Tuesday, June 26, 2012

Lips Touch

Lips Touch: Three TimesLips Touch: Three Times by Laini Taylor
My rating: 5 of 5 stars

I quite enjoyed all three of these thematically intertwined stories. Not the type of book I would usually pick up, but it was recommended by my teenage cousin who I'd asked to guide me in my reading of children/teen fantasy. Overall the stories are incredibly inventive, fraught with desire, sensuality, and forbidden love. And each has some literal significant reiteration of lips touching. The only big unfortunate--the illustrations which to me seemed unneeded and overwrought.

The first, "Goblin Fruit," is the story of a young girl, Kizzy, who wants so badly to be loved she falls for the aptly named Jack Husk. Reminiscent of Twighlight, though darker and better written, Kizzy is enraptured by these new attentions. In the end she understands that she is in trouble, "A goblin had her soul on the end of his fishing line...She knew. But now in the fugue of wanting, of almost having...her hip still warm from Jack Husk's head, the knowing was as insubstantial as words written on water." Invoking the collection's title, Kizzy's first kiss was possibly her last though also "delicious."

The second, "Spicy little curses," tells of a beautiful young woman whose voice is cursed as a young baby to kill all who hear it. James Dorsey, a soldier, pursues the young Anamique wishing she would speak to him, convinced that the curse isn't real. The curse eventually comes to fruition yet there is the possibility for redemption. A good story though not as compelling as the other two for me--still we do get wonderfully sinister lines like, "It was the only lullaby she would ever sing, and it was sung in Hell." Badadump.

The last, "Hatchling," my clear favorite, is a complex fable-like tale about the symbiotic relationship between the soulless Druj and few chosen humans. Mab, a female human imprisoned by the Queen of the Druj as a sort of pet, escapes with the help of a seemingly sympathetic outlander Druj named Mihai. But slowly we learn that Mihai is working on his own plane, his own realm of existence, in an attempt to bring "life" back to the Druj. Certainly an engaging narrative. But there's more: it is also a rumination on the classic themes of understanding the soul.

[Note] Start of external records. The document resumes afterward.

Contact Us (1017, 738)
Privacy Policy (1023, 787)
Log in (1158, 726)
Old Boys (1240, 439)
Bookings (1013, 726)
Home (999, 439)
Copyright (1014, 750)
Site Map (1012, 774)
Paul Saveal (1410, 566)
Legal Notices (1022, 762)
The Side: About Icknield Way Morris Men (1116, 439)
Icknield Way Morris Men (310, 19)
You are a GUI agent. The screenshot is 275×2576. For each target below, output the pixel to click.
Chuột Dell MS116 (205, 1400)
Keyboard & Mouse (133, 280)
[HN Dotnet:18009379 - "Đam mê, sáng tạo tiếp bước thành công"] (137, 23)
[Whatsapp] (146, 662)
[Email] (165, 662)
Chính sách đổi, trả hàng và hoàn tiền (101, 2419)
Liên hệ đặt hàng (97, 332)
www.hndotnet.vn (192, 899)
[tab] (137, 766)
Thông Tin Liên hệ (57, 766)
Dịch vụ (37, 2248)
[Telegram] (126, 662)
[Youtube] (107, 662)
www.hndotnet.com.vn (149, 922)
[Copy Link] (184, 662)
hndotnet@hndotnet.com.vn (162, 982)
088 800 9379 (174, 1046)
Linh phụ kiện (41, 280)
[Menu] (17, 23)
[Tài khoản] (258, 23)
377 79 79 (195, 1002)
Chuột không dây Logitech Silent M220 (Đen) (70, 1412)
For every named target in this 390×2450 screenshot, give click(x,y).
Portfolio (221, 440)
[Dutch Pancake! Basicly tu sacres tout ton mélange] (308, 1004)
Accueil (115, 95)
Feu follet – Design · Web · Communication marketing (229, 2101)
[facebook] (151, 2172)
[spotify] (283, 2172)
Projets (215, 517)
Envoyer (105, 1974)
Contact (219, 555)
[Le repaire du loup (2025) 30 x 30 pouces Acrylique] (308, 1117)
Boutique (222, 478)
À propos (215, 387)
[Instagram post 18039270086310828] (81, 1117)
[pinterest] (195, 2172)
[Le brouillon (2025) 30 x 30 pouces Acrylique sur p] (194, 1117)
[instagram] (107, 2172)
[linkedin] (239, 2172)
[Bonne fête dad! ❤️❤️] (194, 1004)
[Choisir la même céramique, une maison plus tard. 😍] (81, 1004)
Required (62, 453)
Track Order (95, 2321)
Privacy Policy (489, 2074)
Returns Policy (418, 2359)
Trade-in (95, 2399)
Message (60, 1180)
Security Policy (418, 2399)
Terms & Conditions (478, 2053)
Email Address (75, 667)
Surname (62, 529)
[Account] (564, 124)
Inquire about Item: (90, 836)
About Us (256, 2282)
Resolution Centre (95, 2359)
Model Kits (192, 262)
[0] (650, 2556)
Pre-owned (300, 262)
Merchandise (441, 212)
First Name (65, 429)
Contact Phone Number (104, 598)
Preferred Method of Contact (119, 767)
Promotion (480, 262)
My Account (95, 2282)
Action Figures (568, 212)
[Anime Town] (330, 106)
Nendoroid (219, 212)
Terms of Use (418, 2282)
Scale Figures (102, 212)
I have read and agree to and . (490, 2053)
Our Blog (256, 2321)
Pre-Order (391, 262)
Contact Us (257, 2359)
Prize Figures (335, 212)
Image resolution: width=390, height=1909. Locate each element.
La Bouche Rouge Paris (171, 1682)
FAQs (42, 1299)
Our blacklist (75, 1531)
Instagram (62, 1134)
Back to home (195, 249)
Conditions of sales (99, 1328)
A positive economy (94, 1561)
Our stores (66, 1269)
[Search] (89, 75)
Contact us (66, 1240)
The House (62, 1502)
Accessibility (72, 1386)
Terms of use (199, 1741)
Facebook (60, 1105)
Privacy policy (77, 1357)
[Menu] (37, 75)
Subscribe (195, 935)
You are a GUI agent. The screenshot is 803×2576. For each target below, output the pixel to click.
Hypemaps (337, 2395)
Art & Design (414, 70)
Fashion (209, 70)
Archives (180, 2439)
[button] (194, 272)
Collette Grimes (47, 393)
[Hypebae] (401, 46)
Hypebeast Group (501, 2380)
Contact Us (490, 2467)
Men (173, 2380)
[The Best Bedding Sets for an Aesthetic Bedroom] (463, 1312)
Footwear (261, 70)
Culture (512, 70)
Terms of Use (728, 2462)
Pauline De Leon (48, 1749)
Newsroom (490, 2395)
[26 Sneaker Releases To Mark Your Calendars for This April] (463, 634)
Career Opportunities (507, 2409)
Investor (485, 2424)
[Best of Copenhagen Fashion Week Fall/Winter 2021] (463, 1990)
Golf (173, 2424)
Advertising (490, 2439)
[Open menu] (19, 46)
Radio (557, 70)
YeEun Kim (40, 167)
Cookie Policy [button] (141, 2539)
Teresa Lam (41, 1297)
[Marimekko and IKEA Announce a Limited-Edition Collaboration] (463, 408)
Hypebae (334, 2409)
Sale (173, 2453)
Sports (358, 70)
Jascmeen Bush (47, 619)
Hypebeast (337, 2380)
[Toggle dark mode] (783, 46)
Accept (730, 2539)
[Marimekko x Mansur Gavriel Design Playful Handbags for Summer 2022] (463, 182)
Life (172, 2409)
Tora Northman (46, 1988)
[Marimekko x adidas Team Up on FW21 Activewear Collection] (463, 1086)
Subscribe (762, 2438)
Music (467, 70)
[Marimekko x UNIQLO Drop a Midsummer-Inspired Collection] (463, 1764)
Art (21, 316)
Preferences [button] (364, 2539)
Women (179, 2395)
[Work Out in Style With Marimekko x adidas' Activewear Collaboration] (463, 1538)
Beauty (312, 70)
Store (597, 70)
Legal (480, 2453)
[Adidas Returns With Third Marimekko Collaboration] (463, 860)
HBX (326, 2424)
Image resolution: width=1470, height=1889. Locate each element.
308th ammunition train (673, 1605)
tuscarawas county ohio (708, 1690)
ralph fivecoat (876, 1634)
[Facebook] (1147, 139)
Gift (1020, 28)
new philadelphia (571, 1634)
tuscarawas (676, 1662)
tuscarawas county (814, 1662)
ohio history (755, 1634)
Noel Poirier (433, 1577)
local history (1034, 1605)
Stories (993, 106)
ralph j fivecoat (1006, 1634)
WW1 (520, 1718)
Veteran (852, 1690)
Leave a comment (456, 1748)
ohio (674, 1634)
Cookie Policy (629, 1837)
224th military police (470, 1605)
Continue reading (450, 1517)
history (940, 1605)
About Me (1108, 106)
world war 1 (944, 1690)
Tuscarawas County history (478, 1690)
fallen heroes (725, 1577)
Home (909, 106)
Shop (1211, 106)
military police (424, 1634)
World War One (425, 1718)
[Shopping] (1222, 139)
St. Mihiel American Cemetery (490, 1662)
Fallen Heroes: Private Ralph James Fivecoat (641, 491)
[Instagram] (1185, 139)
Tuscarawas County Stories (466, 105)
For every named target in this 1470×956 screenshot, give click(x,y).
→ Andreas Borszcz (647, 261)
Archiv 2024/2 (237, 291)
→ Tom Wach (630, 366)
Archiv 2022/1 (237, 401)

The Druj can wear the bodies of animals and humans for a period of time. In one scene the Queen and her companion wear the bodies of Mab and a young man in order to have sex, but "they would never feel what it was that made two strangers cling to each other, more intimate in fear and sorrow than a Druj could ever be, even aping the act of love." We come to learn that Mihai has been hatching over and over again, "each time, his humanity deepened." And here the fabulous story speaks truth about the reality of the human condition.

After finishing the book in the morning, I went for a hike that afternoon. Hiking up the trail the archetypal images of the story floated through me. I do not believe in a pre-existence, as the Mormons do, or in the Hindu notion of reincarnation, but as I hiked I felt a deep connection to something in the past. As Mihai describes each hatching clears the mist a bit so that he can see his true human, "souled" nature. I breathed in the air, looked up at the sun-glittered leaves, sensing a wisp of how those who came before me would have experienced this world--the familiarity of the gurgling stream, the ability to spot food or protection or danger with ease; most importantly the wholeness of existing in the land with no distinction between city and the wild or simulation. I do not see this oneness, this Hathra (the wholeness of the soul), as a salvation from our fractured modern identities. Instead I simply sense (or maybe only sensed for a moment) the remnants of past lives lived out differently than mine, yet animated with my same biological materials.

What Mihai remembers most of his past human life, mostly still lost in the mist, is a kiss--Lips Touched again. But it is a semblance of, a partial remembering, the type accessed by closing the eyes, turning the head slightly to the side and upwards while trying to remember an image from a dream OR like looking up at the leaves in an attempt to imagine the path of one's own ancestors, one's blood and body formed over thousands of years.